Records |
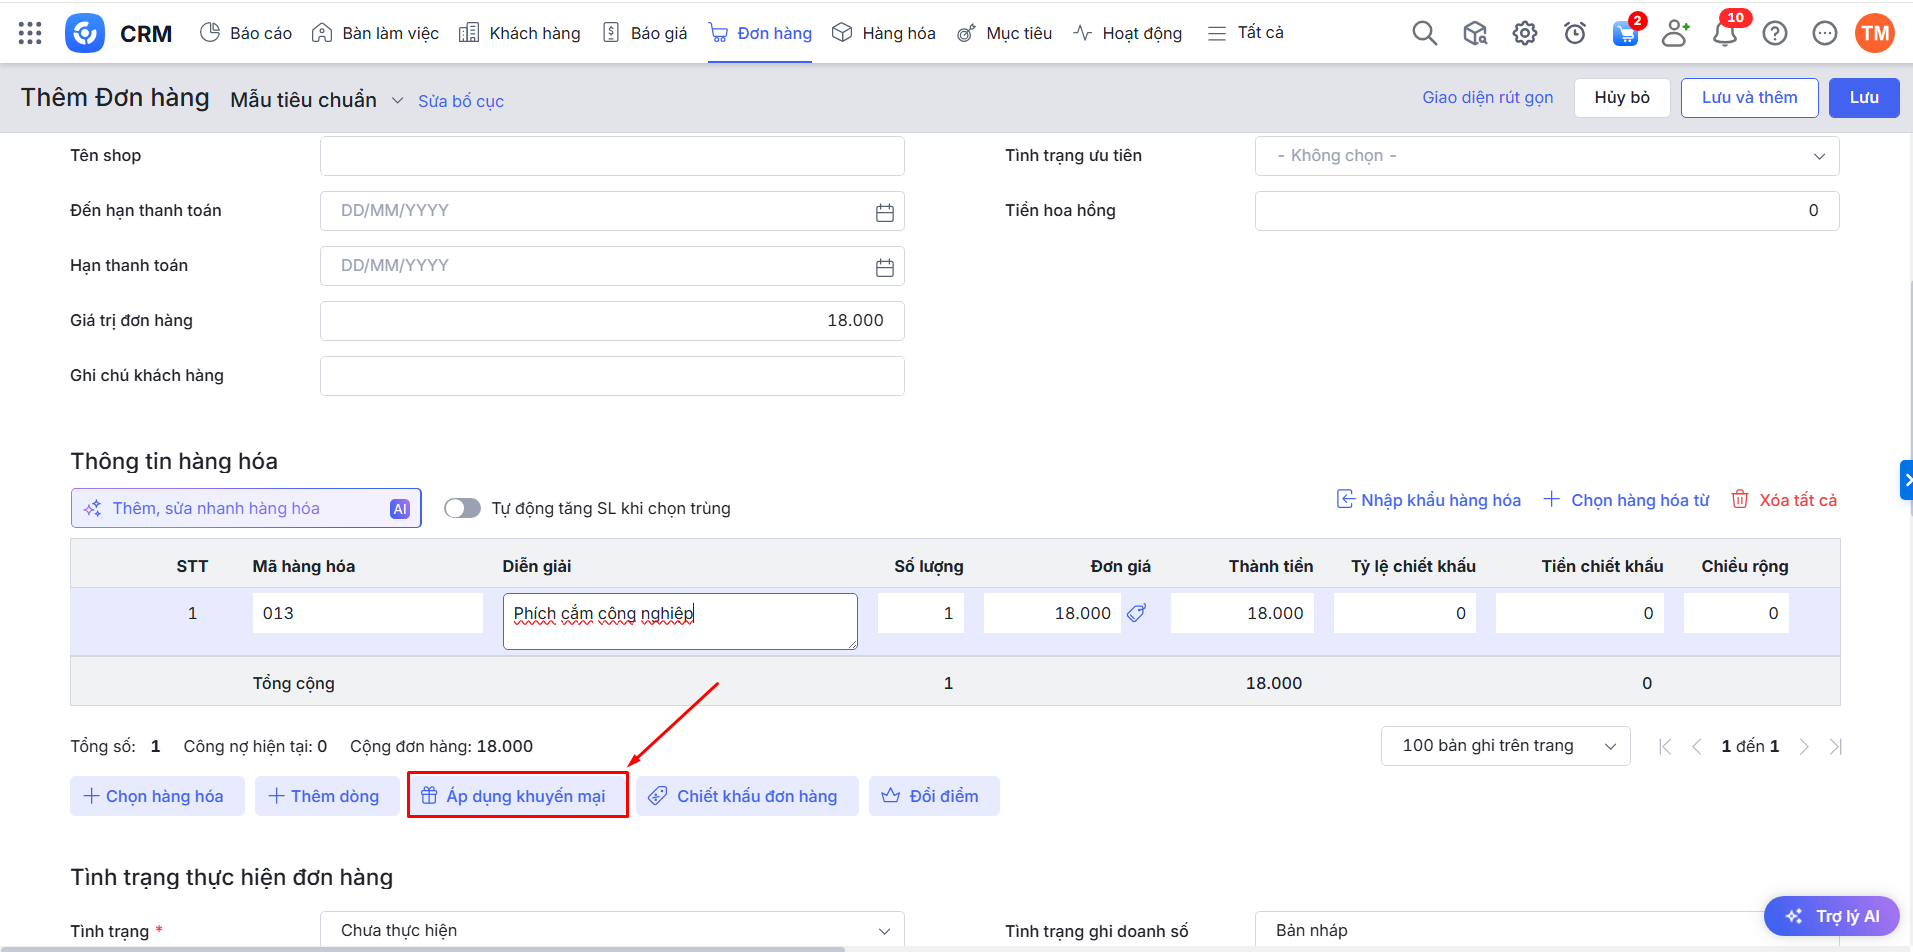Open the search magnifier icon
This screenshot has height=952, width=1913.
1424,34
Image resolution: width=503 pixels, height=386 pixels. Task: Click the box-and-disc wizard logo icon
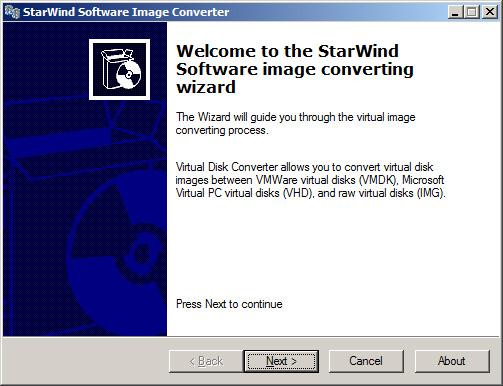tap(119, 69)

The problem | Copy nothing but the lines from the one containing "Image resolution: width=503" through the last line of the listing above, transcribed exactly and with no pictures.

Result for this exercise |
Image resolution: width=503 pixels, height=386 pixels. Task: Click the box-and-disc wizard logo icon
tap(119, 69)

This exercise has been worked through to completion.